IR Spectroscopic Imaging Aids Diagnosis of Colon Cancer

Fourier-transform infrared (FTIR) spectroscopic imaging can produce 'chemical photographs' of biopsy tissue samples ranging from healthy to cancerous, according to a new study.

Researchers at Imperial College London (Imperial; United Kingdom) and the University of British Columbia (UBC; Vancouver, Canada) undertook FTIR spectroscopic imaging of colon biopsy tissues, combined it with a random forest machine learning (ML) approach in order to classify different stages of colon cancer malignancy. The combination of the optical and ML computational approaches helped eliminate scattering background during the measurements. The results demonstrated that C–H stretching and amide I bands are of little to no significance for the classification of colon malignancy.

The best prediction outcome was found when classification was carried out in the fingerprint region of the mid-infrared spectrum (7-10 micrometers; 1500- 1000 cm−1), which excludes the contribution of amide I and II bands. Overall prediction accuracy was higher than 90%, with dysplastic and hyperplastic tissues well distinguished. The study also showed that computational correction performed better than optical correction, and that disease states can be distinguished effectively even without elimination of scattering effects. The study was published on August 16, 2019, in Analytical and Bioanalytical Chemistry.

Stored data
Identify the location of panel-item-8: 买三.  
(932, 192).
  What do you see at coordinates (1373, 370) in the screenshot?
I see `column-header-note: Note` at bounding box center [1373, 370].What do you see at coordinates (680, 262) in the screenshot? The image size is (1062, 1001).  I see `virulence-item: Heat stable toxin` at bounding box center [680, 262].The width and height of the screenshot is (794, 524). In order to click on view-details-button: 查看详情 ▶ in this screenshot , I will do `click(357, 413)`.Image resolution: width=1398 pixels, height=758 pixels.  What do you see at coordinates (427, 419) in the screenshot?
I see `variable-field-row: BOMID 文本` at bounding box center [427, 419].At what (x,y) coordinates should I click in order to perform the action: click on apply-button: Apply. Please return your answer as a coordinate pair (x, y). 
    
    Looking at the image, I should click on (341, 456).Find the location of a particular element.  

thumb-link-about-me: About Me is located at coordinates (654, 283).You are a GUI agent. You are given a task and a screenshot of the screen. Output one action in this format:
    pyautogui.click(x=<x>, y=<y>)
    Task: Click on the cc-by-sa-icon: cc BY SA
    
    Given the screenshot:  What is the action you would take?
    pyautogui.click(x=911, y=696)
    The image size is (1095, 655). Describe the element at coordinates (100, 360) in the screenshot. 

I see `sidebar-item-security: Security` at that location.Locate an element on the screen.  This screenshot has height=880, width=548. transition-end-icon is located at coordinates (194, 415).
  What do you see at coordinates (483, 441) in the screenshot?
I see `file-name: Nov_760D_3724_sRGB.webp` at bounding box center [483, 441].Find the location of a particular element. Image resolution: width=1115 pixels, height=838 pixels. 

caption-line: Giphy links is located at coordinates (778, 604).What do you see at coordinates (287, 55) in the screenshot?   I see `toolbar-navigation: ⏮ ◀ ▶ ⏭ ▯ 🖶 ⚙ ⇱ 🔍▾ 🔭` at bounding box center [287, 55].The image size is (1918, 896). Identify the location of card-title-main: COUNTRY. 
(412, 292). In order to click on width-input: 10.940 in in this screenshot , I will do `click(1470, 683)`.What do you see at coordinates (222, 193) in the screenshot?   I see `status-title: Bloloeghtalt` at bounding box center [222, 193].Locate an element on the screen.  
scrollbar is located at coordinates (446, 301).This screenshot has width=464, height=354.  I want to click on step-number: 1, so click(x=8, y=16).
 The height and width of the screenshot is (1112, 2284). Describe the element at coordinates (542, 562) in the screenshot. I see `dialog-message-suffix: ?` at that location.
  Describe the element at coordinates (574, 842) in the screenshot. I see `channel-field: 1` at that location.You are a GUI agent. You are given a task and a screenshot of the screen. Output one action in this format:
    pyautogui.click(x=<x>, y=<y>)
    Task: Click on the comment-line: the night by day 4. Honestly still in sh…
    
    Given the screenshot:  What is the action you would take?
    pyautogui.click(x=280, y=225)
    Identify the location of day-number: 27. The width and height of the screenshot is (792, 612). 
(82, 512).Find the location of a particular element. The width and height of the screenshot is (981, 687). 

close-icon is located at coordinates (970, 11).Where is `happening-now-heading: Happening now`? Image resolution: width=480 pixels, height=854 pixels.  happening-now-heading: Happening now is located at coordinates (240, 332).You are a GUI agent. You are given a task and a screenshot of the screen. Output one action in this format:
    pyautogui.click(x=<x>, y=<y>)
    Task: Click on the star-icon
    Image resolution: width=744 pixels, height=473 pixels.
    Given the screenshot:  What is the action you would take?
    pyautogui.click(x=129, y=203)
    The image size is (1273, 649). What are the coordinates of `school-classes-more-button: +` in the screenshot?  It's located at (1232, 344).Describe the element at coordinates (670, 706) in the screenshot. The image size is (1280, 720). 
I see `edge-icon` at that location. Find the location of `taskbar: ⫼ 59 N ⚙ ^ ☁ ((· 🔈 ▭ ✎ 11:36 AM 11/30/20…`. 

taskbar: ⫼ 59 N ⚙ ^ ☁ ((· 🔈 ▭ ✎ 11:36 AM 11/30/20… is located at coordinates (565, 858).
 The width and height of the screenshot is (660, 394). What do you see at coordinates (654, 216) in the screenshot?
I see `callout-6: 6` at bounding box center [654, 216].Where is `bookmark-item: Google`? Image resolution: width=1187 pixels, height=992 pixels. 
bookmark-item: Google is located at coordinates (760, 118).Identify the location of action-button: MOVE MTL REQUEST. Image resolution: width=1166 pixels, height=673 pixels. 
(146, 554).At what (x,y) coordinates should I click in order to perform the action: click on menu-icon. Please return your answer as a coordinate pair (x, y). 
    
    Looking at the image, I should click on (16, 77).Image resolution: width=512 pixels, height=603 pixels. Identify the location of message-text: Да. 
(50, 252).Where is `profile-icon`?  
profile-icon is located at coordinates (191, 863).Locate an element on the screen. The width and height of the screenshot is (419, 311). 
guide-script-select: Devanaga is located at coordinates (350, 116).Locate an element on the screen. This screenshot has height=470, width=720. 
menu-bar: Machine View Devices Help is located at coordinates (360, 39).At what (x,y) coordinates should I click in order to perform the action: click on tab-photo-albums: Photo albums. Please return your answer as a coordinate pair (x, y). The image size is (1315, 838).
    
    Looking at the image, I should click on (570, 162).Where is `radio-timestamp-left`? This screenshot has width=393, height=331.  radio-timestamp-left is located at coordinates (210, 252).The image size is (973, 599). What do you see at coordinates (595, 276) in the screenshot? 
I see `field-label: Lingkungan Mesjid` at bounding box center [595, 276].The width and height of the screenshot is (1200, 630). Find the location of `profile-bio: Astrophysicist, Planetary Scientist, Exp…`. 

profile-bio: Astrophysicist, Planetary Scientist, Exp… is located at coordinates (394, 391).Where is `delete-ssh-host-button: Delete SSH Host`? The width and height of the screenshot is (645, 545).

* [What you are asked to do]: List every infrared spectral band named in the colon cancer imaging article above.

* [Output]:
- C–H stretching band
- Amide I band
- Amide II band